> Task description
Return only the number of lines in the records below where the string "About" shows up.

> Data shown
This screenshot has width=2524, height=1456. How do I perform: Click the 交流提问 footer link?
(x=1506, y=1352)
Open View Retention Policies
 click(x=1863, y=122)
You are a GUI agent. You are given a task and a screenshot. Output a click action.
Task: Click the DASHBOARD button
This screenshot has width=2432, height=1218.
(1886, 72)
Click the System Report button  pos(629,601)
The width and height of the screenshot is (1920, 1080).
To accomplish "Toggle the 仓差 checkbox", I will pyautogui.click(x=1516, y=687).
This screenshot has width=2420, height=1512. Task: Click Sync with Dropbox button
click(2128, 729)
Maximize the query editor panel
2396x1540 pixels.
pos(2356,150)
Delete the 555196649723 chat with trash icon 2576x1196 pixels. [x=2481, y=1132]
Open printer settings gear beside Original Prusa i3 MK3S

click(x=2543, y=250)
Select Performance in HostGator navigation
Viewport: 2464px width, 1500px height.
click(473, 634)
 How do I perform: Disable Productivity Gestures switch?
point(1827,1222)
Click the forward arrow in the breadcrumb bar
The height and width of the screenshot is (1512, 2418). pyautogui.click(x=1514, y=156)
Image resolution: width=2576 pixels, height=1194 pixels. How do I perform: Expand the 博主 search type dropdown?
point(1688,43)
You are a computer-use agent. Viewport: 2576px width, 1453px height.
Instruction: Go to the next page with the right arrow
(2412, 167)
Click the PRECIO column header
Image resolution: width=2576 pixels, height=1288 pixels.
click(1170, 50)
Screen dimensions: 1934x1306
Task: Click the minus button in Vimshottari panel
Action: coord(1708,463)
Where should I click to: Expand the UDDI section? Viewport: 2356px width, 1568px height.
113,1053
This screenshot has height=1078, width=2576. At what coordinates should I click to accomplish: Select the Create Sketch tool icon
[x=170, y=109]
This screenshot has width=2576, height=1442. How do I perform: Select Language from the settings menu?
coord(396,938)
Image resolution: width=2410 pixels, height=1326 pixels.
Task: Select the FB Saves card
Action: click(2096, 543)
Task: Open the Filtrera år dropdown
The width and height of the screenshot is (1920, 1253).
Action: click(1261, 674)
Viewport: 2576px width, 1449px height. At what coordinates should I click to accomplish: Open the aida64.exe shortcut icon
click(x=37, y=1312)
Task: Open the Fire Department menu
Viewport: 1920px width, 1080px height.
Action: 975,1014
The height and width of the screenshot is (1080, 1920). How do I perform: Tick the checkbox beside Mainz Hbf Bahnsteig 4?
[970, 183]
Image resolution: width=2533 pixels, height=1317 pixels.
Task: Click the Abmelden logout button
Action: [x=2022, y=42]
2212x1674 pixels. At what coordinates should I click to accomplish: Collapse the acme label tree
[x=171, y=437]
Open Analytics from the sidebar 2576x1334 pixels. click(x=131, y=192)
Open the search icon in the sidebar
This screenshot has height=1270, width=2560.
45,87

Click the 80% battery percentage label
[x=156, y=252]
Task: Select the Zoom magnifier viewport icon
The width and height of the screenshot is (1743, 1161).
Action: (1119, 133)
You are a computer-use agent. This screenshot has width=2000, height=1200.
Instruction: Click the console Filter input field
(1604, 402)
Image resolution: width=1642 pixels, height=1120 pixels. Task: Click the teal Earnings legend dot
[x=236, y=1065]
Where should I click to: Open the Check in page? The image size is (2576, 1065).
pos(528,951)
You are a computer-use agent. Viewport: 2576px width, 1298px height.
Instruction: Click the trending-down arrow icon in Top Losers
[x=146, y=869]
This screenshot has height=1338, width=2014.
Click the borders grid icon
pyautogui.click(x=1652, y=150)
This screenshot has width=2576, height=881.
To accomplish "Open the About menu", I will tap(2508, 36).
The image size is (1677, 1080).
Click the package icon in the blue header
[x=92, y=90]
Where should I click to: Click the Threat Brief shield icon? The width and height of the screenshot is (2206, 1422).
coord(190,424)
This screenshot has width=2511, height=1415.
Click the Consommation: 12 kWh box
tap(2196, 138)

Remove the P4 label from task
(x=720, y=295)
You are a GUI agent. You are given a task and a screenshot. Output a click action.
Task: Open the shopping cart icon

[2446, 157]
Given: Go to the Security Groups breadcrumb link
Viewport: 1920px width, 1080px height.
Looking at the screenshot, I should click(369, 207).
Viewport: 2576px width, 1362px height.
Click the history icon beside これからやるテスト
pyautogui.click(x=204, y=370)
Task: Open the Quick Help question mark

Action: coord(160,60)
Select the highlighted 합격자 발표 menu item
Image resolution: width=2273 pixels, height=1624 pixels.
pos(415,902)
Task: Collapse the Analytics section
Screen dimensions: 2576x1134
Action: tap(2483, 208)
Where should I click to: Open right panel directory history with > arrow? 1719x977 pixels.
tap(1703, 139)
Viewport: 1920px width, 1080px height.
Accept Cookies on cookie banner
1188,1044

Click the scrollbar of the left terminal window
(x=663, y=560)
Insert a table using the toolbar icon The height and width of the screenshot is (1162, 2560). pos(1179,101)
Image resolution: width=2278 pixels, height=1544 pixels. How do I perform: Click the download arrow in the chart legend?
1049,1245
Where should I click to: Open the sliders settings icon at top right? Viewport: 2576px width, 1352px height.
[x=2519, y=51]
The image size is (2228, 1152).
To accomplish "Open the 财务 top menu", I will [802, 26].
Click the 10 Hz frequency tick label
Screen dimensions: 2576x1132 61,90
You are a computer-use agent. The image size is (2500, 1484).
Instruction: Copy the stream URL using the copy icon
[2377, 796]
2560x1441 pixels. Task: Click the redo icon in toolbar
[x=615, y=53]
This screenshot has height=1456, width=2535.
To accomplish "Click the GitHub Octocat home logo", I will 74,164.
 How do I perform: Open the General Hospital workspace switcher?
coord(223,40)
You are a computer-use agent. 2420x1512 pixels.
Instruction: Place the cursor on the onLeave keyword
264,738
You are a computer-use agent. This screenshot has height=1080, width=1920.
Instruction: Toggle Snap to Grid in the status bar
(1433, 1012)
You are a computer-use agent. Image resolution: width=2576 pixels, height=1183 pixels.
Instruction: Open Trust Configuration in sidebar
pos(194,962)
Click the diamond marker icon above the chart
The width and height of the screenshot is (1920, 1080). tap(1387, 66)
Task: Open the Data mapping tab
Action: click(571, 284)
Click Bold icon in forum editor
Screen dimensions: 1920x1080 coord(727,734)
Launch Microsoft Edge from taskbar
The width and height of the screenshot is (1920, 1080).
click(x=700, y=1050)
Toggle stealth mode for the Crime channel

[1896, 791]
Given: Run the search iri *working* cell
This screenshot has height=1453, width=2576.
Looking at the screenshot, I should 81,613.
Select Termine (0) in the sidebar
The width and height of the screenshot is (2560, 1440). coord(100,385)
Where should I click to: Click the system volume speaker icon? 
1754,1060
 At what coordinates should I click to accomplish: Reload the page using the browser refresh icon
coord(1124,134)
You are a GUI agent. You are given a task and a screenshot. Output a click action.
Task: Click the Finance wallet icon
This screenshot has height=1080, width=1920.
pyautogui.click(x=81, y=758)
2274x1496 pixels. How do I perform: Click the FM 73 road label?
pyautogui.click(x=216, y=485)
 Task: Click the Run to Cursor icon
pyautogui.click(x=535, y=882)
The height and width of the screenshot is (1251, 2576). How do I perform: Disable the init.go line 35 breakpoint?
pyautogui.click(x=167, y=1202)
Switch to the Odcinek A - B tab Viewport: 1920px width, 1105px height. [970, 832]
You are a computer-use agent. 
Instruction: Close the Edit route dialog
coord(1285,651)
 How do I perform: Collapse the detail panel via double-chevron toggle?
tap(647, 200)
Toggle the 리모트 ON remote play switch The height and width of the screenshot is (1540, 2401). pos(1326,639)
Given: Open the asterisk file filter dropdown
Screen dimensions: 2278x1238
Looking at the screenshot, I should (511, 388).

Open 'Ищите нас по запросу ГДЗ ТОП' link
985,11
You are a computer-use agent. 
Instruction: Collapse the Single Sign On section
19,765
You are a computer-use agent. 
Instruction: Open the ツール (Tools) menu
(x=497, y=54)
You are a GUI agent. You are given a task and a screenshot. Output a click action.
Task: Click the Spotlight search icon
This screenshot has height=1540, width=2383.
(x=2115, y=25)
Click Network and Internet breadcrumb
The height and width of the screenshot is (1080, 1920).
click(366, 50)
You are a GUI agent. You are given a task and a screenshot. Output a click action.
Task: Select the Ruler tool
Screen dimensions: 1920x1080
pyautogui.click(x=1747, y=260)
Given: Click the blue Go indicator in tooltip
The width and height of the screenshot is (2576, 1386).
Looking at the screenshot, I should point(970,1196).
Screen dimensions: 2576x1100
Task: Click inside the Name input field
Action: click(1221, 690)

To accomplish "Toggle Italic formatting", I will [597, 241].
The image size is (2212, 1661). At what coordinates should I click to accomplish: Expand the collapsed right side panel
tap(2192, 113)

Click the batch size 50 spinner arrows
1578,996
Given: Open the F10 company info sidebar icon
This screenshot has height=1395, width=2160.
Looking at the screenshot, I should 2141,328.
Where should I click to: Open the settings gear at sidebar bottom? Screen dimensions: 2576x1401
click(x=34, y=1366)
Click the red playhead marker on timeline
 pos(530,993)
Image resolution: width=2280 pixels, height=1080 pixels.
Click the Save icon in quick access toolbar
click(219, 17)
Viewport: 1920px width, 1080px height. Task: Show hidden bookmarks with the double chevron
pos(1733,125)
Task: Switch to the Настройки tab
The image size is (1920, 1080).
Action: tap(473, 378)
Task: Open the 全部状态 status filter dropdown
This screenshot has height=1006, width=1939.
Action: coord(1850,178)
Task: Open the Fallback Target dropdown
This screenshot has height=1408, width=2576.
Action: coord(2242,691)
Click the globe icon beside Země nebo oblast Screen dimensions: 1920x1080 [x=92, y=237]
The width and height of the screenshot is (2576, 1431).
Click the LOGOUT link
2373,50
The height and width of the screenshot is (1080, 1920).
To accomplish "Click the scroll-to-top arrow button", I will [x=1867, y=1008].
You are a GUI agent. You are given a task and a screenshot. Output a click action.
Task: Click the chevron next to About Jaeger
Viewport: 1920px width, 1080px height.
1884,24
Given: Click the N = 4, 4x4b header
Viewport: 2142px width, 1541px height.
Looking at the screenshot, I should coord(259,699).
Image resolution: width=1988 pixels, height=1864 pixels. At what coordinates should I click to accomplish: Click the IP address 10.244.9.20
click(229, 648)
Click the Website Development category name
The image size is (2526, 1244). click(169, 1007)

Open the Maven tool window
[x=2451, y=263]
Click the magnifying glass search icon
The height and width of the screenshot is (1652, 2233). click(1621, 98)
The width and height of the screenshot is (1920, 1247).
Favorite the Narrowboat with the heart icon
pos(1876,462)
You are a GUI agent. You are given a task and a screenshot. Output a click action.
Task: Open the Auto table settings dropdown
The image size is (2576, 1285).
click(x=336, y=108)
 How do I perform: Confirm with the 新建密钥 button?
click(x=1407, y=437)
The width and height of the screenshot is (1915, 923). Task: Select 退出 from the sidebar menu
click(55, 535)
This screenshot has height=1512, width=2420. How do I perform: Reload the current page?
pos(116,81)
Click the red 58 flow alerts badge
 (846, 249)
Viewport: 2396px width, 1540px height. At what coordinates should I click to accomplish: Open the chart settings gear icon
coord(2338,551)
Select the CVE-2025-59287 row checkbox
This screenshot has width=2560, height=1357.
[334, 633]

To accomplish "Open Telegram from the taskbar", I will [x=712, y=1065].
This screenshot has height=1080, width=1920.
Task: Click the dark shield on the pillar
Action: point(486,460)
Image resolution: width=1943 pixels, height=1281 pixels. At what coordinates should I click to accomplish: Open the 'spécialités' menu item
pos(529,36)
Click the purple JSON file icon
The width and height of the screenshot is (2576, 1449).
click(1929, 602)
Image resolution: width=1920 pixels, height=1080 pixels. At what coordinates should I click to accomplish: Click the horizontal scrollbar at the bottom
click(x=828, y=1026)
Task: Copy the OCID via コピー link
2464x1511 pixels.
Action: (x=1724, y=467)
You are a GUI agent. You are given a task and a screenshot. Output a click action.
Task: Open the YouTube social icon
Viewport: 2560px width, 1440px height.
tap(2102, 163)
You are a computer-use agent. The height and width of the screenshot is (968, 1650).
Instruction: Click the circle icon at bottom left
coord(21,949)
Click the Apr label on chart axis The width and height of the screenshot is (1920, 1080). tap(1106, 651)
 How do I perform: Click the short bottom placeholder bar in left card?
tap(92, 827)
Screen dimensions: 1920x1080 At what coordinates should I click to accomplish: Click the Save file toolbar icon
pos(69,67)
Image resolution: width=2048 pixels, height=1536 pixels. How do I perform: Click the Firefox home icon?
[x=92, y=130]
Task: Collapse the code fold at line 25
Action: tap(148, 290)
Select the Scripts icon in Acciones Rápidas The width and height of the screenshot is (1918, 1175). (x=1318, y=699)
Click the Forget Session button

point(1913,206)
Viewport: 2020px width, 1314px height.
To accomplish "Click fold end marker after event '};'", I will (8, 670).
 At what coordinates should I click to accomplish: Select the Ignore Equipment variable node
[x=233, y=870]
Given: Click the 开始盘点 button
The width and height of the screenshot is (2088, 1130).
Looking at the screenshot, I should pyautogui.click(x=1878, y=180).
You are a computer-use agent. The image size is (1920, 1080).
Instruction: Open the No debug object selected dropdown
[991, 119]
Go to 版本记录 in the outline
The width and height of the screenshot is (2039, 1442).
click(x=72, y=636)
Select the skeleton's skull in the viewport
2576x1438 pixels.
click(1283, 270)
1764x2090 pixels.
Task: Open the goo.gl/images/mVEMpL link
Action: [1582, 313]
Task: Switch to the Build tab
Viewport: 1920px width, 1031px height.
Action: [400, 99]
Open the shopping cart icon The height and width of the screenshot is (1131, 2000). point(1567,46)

> Output below
2